Open Jorropo opened 2 years ago

Jorropo commented 2 years ago

The ssa opt pass currently abort matching if the rule go through a phis.

For example:

if c {
  y = -y
} else {
  y *= 2
}
x += y

Should be rewriten:

if c {
  x -= y
} else {
  x += y * 2
}

The necessary rules for that optimization already exists, but they can't be applied since a phi node is in the way.

When encountering a phi node opt should start a routine to apply the rule on all branches where that would remove uses of the previous values in that branch (this is because we don't want to generate dupped code that would slower) (and generate a new fallback block that applies the current operation for branches that didn't matched).

This could lead to a jump in codesize since multiple branches might have the same rules applies to them. A pass that perform CSE but downward in the control flow would regain that lost space.

The extra compilation time cost might not be worth it.

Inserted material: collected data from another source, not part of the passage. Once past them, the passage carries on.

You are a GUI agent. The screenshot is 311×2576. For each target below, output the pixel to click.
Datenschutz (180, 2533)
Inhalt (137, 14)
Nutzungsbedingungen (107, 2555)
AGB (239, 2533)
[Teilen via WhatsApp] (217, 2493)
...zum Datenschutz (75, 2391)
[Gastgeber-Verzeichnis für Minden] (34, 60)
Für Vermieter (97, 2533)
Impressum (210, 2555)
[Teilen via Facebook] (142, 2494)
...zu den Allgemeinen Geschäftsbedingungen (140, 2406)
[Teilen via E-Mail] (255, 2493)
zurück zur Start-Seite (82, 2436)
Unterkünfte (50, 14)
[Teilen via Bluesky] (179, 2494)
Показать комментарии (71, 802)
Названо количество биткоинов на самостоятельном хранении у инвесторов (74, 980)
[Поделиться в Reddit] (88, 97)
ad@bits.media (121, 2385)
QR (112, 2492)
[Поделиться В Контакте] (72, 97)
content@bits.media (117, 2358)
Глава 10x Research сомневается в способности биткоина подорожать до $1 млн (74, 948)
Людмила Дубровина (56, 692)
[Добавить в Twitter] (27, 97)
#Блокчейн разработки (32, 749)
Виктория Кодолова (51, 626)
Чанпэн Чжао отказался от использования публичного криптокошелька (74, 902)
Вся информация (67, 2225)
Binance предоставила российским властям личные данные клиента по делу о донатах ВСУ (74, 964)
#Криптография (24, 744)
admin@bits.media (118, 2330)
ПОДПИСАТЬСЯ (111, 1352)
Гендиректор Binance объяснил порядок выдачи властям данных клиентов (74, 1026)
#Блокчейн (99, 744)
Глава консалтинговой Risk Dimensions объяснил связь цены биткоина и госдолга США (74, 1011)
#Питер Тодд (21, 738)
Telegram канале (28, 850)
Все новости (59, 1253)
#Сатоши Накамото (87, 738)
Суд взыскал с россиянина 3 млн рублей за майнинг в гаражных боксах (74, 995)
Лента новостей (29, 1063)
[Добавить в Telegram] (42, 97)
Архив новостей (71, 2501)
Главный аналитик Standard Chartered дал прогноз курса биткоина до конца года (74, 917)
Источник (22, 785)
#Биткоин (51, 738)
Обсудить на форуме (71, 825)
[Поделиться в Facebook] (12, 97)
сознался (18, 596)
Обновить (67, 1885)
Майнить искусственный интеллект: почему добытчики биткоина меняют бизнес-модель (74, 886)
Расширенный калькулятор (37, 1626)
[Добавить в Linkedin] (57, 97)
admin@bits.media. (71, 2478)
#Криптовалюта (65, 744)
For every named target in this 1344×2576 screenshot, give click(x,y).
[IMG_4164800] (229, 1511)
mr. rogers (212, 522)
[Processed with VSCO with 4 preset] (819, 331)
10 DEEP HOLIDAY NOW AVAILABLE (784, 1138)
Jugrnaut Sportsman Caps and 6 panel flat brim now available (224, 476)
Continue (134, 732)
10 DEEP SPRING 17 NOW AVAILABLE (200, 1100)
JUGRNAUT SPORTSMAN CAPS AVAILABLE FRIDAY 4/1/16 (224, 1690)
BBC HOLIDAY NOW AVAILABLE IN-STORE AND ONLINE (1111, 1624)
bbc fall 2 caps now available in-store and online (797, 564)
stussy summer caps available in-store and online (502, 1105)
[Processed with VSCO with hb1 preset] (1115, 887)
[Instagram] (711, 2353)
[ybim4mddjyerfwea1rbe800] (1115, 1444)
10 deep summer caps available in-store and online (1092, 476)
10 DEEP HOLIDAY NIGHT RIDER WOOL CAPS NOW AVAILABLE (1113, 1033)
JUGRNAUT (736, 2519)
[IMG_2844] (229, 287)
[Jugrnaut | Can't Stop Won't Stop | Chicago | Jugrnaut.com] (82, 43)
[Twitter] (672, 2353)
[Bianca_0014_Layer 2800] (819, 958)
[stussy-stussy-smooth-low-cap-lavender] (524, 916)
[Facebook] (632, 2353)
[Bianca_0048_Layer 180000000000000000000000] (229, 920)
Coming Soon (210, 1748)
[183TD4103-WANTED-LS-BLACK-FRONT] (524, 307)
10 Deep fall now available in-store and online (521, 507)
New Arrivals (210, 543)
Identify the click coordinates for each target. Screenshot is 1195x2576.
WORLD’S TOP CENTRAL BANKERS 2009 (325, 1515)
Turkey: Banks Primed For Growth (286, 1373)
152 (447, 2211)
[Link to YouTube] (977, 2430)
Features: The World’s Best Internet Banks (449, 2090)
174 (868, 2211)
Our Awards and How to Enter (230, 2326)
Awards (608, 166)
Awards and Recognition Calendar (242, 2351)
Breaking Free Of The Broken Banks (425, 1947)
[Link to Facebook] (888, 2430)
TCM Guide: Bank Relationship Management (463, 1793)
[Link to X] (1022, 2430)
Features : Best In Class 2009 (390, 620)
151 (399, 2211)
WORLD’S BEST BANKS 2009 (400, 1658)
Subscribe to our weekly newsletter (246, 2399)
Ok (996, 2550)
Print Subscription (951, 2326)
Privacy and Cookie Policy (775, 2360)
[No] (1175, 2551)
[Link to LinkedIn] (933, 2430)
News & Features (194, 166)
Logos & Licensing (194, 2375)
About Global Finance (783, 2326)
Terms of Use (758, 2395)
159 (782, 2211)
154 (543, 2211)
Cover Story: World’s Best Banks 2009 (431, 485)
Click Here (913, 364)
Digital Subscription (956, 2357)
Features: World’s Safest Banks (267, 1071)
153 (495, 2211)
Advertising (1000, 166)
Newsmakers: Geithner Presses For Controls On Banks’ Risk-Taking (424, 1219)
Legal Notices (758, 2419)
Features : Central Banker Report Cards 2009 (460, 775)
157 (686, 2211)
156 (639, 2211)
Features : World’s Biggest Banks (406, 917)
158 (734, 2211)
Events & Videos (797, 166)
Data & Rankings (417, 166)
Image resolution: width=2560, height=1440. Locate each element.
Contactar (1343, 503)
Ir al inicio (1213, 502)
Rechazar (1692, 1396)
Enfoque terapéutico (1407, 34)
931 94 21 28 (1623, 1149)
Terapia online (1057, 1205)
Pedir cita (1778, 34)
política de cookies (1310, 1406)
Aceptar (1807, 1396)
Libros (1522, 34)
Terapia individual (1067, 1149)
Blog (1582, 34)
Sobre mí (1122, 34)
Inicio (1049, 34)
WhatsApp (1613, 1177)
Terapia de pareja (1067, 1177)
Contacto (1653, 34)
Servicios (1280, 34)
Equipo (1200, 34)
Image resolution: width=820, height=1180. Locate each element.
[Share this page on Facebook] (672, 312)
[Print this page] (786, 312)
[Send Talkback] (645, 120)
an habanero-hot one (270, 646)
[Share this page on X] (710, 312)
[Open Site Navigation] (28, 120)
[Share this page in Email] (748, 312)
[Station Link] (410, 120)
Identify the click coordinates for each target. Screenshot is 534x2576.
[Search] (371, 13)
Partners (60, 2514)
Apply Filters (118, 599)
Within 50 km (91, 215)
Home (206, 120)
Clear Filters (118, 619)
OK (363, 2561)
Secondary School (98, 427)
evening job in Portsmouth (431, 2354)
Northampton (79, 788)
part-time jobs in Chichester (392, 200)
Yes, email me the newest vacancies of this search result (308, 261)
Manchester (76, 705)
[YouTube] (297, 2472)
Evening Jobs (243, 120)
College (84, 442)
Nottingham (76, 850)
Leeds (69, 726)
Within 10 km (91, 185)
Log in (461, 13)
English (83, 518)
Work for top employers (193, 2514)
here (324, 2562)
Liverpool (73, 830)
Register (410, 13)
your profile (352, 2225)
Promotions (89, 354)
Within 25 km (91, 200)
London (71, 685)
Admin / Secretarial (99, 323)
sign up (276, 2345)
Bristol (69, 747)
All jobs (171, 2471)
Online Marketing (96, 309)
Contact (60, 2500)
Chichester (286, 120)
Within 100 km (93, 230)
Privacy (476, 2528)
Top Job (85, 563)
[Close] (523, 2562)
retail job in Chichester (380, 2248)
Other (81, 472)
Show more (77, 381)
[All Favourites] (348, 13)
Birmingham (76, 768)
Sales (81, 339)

gopherbot commented 2 years ago

Change https://go.dev/cl/411218 mentions this issue: cmd/compile: add new ssa pass csedown

cherrymui commented 2 years ago

cc @randall77 @dr2chase

randall77 commented 2 years ago

I guess I'm missing the motivation here. In your given example the generated code would be a little bit better, sure. But I feel like that example is kind of contrived. Does this happen in real code? Can you point to some examples?

My other worry is that applying this transformation blindly would make some cases worse (at least, in code size) and maybe not help execution time at all. Is there any way to understand when performing this transformation might actually help?

Jorropo commented 2 years ago

I think so, I have seen this annecdotally.

I dont think there is much discussion to have without numbers. However coding a thing to do stats on how much this optimisation would applies is I think about as much work than doing it in the first place.

In case that not clear i'm not asking for you to take time to code this, I'll (probably) send patches if my implementation is worth it.

jake-volvo commented 2 years ago

@Jorropo Hi, please try using compilecmp, it’s very handy. It will make it easy for you to spot code differences.

It would also be nice to see pass timings and run compilebench to see the impact on compile speed. AFAIK every optimization should try to “pay for itself” meaning it should improve the codegen enough to offset the extra time doing the optimization. I think this is extra important given the 10-15% compile time increases we have seen from generics.

I also recommend running the /tests/go1 test suite on a non noisy machine and then use benchstat to show the impact.